§ Excerpted passage
Effect of intraoperative dexmedetomidine on renal function after cytoreductive surgery and hyperthermic intraperitoneal chemotherapy: a randomized, placebo-controlled trial
Published in International Journal of Hyperthermia, 2019
Young Song, Do-Hyeong Kim, Tae Dong Kwon, Dong Woo Han, Seung Hyuk Baik, Hwan Ho Jung, Ji Young Kim
Hemodynamic monitoring included the cardiac index (CI) and stroke volume variation (SVV) derived from the VigileoTM System (Edwards Lifesciences, Irvine, CA) and central venous pressure (CVP) obtained from the internal jugular vein. Anesthesia was maintained with sevoflurane inhalation and remifentanil infusion. Mean arterial pressure (MAP) was maintained between 60 and 80 mmHg with adequate fluid resuscitation and the use of norepinephrine. Goal-directed fluid therapy was performed under the guidance of SVV with concomitant consideration of preoperative deficit, maintenance and surgical loss. Balanced crystalloid (Plasma Solution A Inj.; CJ Pharma, Seoul, Korea) was administered as a primary resuscitation fluid and balanced synthetic colloid (Volulyte; Fresenius Kabi, Bad Homburg, Germany) was administered up to 1000 ml to compensate for blood loss. Packed red blood cells (pRBC) were transfused when the hematocrit was <25%. A 20% human albumin solution (SK chemical, Seoul, Korea) was administered to maintain serum albumin concentration at >2.0 g/dL. Active cooling with a cooling mattress forced air and infusion of cold fluids was performed during HIPEC. After surgery, all participants were transferred to the ICU with or without extubation at the attending anesthesiologist’s discretion. Postoperative care was performed by the attending physician and intensivist.

§ Task to carry out
In the excerpt on the dexmedetomidine trial, at what hematocrit level were packed red blood cells transfused? The listing below is not needed for the work on this page.

§ Material supplied
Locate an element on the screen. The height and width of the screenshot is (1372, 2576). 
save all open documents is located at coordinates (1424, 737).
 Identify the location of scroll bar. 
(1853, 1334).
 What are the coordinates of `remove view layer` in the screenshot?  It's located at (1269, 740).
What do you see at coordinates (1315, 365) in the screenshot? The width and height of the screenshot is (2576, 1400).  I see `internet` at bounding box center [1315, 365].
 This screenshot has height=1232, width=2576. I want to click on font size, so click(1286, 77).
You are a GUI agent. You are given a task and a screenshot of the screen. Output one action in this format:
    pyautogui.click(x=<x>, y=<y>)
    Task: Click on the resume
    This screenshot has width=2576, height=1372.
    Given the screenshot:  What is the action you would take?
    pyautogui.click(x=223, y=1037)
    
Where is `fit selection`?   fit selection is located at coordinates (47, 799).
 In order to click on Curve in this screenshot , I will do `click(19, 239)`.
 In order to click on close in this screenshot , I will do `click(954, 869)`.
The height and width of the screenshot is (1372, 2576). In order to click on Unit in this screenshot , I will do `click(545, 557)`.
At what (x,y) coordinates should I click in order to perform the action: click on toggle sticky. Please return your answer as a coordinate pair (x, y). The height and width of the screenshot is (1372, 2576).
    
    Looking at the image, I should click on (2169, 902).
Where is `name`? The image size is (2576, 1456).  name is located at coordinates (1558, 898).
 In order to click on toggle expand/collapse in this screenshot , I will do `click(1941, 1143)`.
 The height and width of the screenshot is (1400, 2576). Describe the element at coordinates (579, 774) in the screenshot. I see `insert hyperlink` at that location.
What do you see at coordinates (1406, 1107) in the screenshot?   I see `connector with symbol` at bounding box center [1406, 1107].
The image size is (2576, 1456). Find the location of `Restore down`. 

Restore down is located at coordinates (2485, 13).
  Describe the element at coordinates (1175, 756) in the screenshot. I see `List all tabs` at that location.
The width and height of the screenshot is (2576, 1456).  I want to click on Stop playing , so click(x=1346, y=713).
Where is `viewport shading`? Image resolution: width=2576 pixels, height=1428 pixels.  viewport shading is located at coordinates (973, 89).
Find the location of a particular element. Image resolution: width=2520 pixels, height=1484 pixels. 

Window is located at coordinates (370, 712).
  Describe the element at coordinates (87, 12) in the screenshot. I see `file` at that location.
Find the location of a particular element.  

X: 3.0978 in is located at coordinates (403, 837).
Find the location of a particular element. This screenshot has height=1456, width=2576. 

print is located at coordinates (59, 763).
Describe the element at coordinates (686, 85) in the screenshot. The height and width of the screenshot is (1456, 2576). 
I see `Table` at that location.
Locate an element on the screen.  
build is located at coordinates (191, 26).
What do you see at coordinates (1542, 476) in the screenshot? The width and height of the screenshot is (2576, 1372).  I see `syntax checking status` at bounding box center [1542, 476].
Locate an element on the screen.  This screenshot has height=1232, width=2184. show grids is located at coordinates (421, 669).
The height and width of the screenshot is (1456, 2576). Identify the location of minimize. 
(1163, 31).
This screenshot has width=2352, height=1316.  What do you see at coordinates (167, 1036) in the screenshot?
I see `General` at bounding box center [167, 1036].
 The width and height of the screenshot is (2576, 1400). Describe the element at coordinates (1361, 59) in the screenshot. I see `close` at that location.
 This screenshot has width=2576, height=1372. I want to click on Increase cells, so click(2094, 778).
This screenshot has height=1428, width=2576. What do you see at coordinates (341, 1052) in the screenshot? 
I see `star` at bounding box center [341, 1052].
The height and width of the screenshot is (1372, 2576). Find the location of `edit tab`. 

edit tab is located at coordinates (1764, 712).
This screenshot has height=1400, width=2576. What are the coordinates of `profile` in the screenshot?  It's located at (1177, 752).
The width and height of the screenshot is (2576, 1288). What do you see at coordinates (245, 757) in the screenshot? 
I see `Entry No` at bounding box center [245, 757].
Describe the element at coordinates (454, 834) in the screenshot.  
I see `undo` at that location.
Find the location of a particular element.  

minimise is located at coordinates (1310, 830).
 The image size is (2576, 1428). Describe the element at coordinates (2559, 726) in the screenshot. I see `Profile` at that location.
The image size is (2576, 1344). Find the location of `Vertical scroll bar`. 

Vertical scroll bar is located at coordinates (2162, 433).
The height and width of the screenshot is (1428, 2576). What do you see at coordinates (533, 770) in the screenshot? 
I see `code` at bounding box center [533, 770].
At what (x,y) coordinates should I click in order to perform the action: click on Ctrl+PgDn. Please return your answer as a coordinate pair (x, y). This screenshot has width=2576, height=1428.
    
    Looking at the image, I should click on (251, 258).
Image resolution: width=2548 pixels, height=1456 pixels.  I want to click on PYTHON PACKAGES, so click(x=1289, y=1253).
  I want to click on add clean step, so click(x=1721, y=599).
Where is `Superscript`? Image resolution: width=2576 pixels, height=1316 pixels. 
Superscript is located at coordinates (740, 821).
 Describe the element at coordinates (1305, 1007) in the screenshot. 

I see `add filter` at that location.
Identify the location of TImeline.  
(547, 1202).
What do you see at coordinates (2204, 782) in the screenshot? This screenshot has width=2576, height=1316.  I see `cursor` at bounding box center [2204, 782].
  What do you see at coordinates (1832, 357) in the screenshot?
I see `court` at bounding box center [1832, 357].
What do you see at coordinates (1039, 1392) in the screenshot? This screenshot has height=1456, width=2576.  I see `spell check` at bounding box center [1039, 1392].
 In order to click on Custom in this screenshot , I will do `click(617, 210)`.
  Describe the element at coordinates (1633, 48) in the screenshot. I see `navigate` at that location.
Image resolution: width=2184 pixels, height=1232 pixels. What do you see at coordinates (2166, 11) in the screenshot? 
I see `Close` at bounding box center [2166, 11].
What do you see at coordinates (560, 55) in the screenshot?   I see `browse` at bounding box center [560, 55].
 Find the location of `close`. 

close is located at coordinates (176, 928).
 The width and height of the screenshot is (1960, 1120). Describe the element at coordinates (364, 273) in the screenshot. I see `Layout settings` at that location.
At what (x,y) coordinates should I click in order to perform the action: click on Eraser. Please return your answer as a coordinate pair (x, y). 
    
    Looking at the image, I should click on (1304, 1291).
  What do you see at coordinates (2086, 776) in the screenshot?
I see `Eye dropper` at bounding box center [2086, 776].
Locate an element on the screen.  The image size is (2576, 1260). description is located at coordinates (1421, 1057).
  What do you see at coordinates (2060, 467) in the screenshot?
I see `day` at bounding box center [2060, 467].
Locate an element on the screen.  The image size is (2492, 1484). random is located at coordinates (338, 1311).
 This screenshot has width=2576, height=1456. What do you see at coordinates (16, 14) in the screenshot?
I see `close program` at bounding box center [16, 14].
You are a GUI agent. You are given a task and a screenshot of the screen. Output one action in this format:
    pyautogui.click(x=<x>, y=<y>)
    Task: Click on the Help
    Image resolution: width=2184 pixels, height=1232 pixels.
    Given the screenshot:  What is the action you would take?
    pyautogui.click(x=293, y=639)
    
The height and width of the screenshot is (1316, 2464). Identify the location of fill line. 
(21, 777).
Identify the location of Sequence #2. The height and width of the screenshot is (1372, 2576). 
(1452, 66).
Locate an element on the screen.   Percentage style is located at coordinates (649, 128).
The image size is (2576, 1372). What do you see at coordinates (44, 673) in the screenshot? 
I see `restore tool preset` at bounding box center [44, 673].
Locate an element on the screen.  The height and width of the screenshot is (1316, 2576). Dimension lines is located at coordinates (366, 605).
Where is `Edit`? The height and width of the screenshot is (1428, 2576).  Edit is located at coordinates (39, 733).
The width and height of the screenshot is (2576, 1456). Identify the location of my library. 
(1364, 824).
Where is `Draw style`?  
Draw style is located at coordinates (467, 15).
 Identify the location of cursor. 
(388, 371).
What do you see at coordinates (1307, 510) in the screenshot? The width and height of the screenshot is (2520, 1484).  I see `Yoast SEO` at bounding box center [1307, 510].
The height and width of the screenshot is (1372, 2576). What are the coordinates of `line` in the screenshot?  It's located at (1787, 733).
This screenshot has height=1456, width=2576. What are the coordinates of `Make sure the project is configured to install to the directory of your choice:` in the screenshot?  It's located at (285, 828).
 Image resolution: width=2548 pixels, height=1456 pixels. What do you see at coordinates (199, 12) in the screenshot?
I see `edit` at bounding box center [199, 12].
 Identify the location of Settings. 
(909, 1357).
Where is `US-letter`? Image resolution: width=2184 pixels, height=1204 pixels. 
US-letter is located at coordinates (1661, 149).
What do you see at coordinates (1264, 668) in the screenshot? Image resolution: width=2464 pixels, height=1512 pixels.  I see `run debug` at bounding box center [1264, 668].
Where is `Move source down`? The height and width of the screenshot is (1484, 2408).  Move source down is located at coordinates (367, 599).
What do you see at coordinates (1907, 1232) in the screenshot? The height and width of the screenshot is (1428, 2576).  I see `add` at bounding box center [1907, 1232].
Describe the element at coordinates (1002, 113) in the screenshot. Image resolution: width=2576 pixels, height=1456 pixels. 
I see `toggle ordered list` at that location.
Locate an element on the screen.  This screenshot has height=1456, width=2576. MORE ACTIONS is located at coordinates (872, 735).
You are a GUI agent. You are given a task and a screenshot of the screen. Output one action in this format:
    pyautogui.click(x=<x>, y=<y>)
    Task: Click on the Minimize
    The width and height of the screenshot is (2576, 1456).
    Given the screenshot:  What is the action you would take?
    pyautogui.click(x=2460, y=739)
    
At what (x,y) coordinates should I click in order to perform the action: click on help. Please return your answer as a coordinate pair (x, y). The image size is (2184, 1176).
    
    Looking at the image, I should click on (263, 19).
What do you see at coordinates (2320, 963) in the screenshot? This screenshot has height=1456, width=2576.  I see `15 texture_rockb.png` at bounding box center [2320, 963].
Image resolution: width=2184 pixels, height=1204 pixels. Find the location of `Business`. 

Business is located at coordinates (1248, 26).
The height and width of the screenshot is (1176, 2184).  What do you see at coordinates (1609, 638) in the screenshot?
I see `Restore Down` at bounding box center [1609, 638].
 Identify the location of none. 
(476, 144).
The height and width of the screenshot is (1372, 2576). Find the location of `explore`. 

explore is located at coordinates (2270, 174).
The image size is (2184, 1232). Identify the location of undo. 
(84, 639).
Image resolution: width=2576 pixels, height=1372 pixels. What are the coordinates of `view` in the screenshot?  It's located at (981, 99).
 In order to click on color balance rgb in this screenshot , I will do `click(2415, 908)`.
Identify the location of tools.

§ Answer to this problem
Packed red blood cells were transfused when the hematocrit was below 25%.